Große Marktplätze haben keinen "Preis", sie haben einen Algorithmus. Der Preis, den du gerade siehst, kann ein anderer sein als der vor einer Stunde – oder als der, den im selben Moment jemand anders angezeigt bekommt: je nach Nachfrage, Konkurrenz, Uhrzeit, Lagerbestand und sogar je nach Gerät, mit dem du unterwegs bist.
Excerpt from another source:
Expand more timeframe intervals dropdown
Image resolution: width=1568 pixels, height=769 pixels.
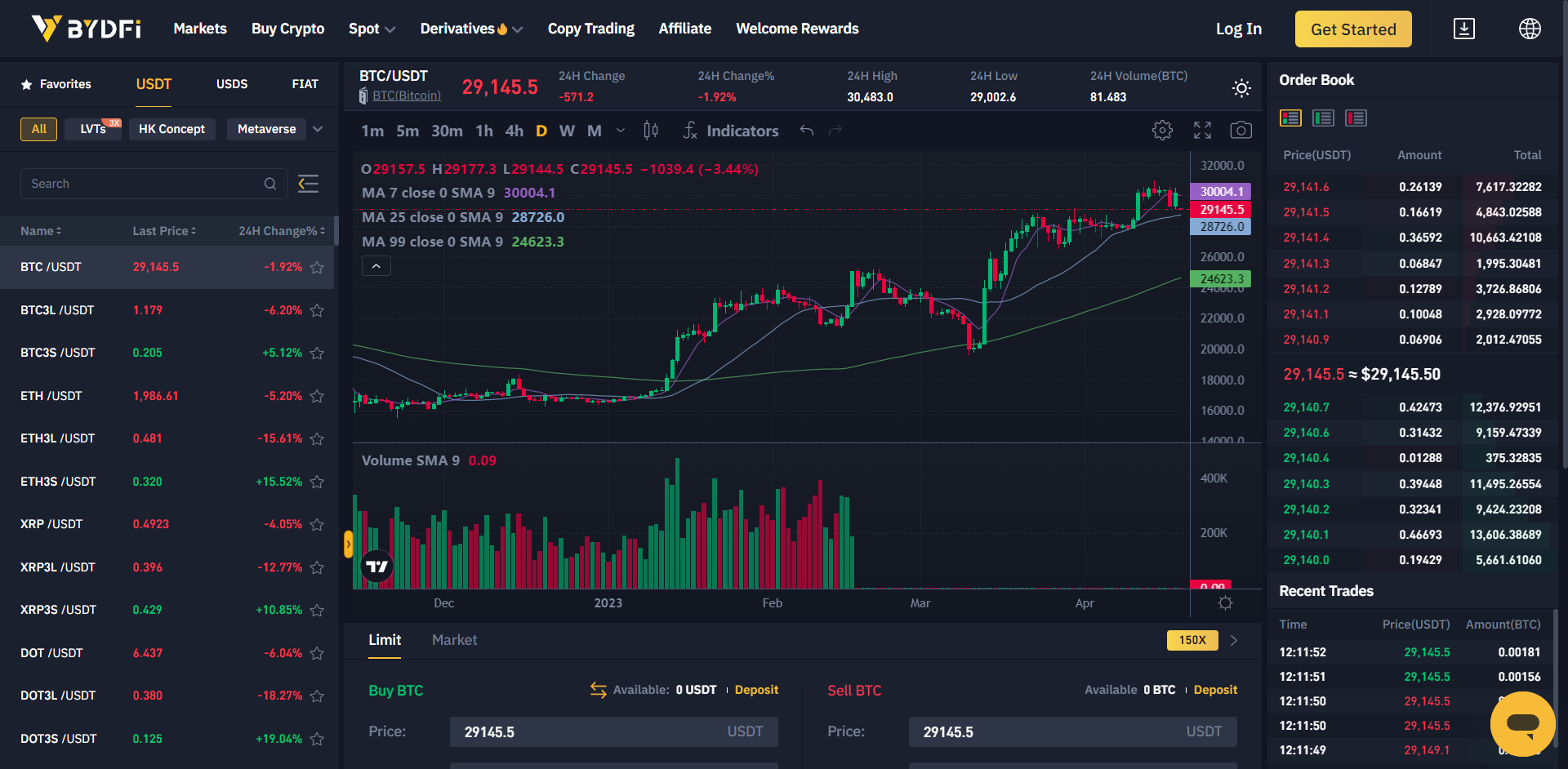[621, 131]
Dynamic Pricing, also dynamische Preisgestaltung, gibt es, um Margen zu maximieren, nicht um Käufern einen Gefallen zu tun. Ein Preis kann genau dann steigen, wenn ein Produkt knapp wird, oder fallen, sobald ein Konkurrent seinen eigenen in Echtzeit senkt.
Am wirksamsten entziehst du dich diesen Schwankungen, indem du auf die Preishistorie schaust statt auf den Preis des Augenblicks: Ein um 20 Prozent reduziertes Produkt kann trotzdem mehr kosten als sein Durchschnittspreis der letzten drei Monate.
Deshalb vergleichen wir für dasselbe Produkt mehrere Händler, statt nur auf einen zu schauen: Ein "Blitzangebot" in einem Shop fällt oft mit einem niedrigeren Preis zusammen, der in einem anderen schon seit Wochen stabil ist.